On le décrivait comme une planche de salut pour  l'édition, mais le livre numérique ne décolle guère en France : 1,1% à peine du chiffre d’affaires du marché. Mais les convertis sont souvent des convaincus. Témoignages à l'occasion du Salon du livre.

Article rédigé par Anne Brigaudeau
France Télévisions
Publié Mis à jour
Temps de lecture : 6 min
Sur les 69% de Français qui s'affirment lecteurs, 11% utilisent le support numérique (tablettes, liseuses ou téléphones portables). (ERIC AUDRAS / ONOKY)

Inquiétant constat alors que le Salon du livre ouvre ses portes le 21 mars, porte de Versailles, à Paris : en trois ans, en France, le nombre de lecteurs de livres a chuté de 5 points, selon une enquête Ipsos-Livres Hebdo. Ils ne sont plus que 69% à avoir lu au moins un ouvrage dans les douze derniers mois, contre 74% en 2011.

Eldorado trompeur, le livre numérique n'a pas pris le relais à la hauteur des espérances initiales. Sa progression ? "Sur les 69% de Français qui s'affirment lecteurs, 11% utilisent le support numérique, soit 3% de plus qu'en 2011", note le magazine spécialisé des libraires. Quant à la proportion de lecteurs exclusifs du numérique (c'est-à-dire ceux qui ne lisent pas de livres papier), elle est infime, selon le même journal : 1% à peine de ceux qui affirment lire des livres.

Qui sont ces lecteurs, grandement ou totalement convertis à la liseuse ou à la tablette ? Le MOTif (Observatoire du livre et de l'écrit en Ile-de-France) a élaboré en 2013 une typologie de leurs comportements dans une étude fouillée (Pratique de lecture et d'achat de livres numériques). Voici la nôtre, un brin moins sophistiquée, à l'issue de quelques entretiens avec des lecteurs ou des éditeurs.

Le pirate

Développeur de 28 ans dans une grande entreprise, Julien avoue pirater massivement pour nourrir sa tablette et ses appétits de lecture. Il a ainsi téléchargé l'intégralité de l'œuvre du romancier fantastique Stephen King, par l'intermédiaire d'un "tracker", une communauté fermée qui met à disposition des fichiers privés. La règle : remplir un formulaire d'inscription et rendre autant qu'on prend. "Tu prends 500 mégaoctets, tu en donnes autant." 

Il a également chargé énormément de bandes dessinées américaines. "Tous les cycles de Marvel ! Sinon, ça m'aurait coûté trop cher : 4 euros le comics, et ça peut monter jusqu'à 10 euros pour certaines raretés, qui ne sont pas rééditées."  Au total, il a stocké 200 bandes dessinées.

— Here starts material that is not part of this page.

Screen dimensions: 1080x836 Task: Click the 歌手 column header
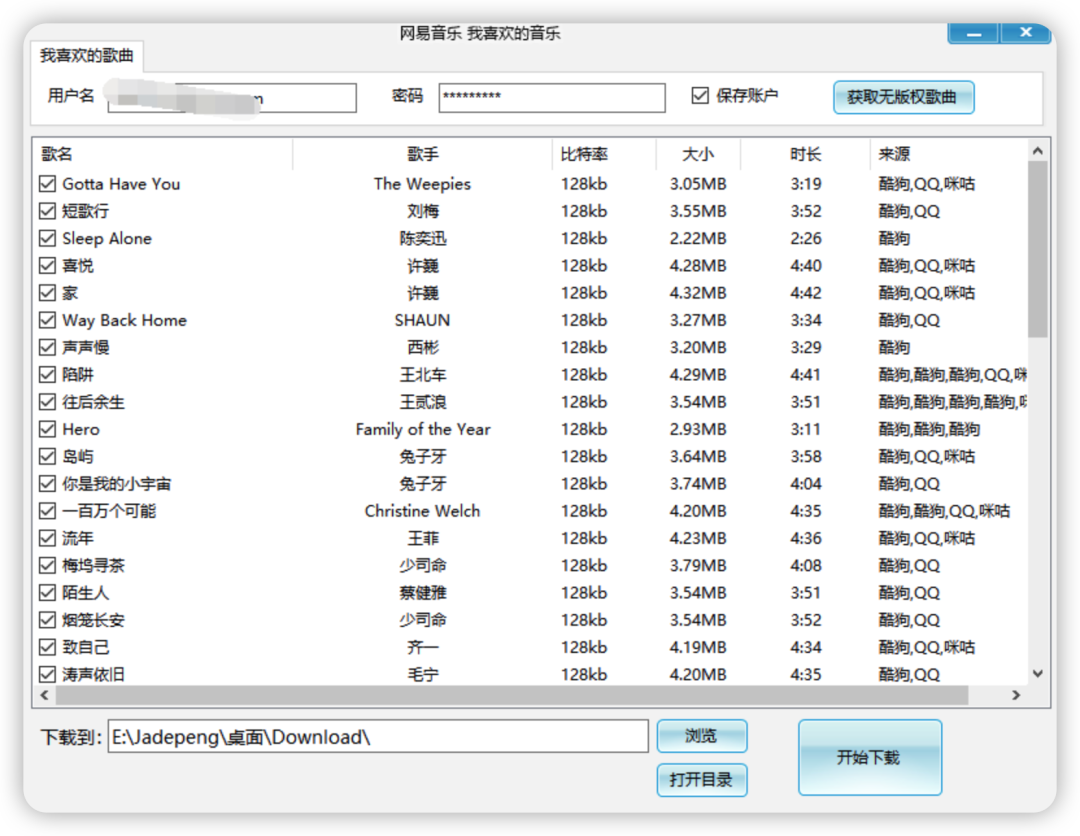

Et a conforté la thèse du MOTif : dans un rapport publié en 2012, l'Observatoire faisait de la BD "la catégorie la plus piratée sur Internet", entre mangas, comics et classiques européens (Astérix en tête de proue).

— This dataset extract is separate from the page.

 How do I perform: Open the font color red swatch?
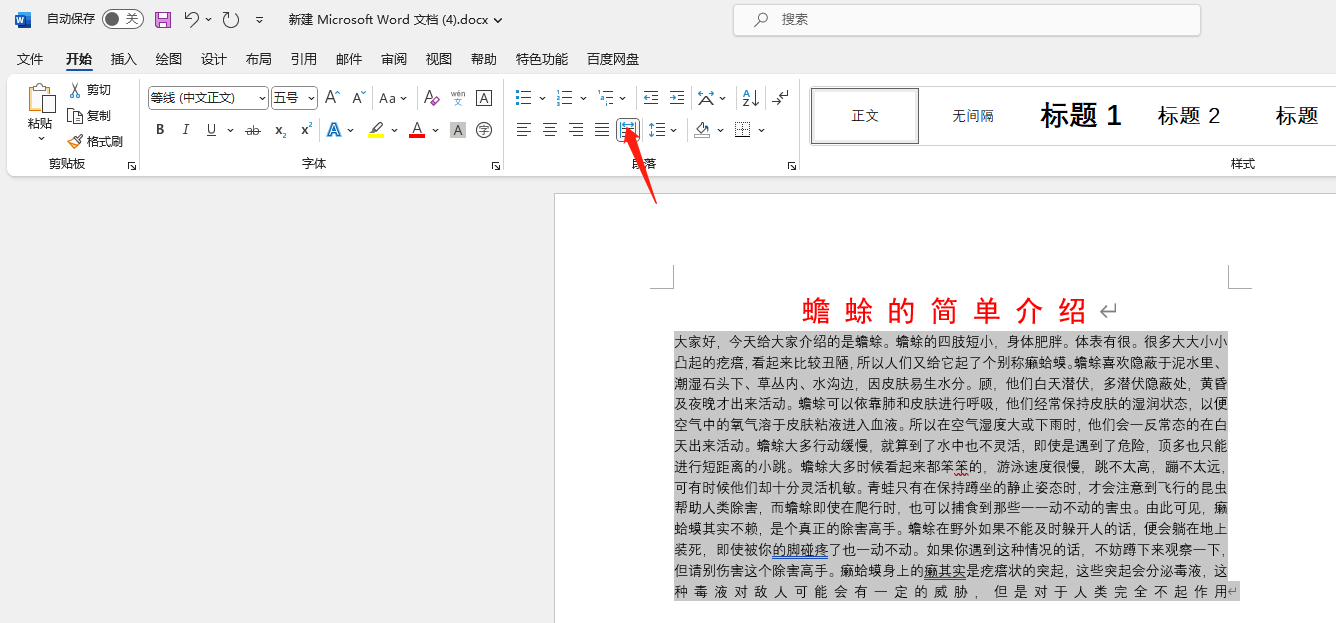(416, 130)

Au fait, le téléchargement légal, Julien l'a-t-il rencontré ? (Rires de Julien). "Ce que j'ai chargé légalement ? Cela doit se compter sur les doigts d'une main." Et d'asséner l'argument ultime : "Pourquoi Les Dragons de Meeren, le 14e tome du Trône de fer (Game of Thrones), traduit en français, coûte-t-il 15 euros en format numérique ?" Ce qui est sûr, c'est qu'à ce prix, il ne l'achètera pas.

Le prosélyte

Chef de projet marketing chez Spotify, Matthias Jambon-Puillet, 27 ans, auteur en 2009 d'un  mémoire de master au Celsa (Paris) consacré aux "couvertures de romans en France à l'heure du numérique", est un adepte de longue date de la lecture à l'encre électronique.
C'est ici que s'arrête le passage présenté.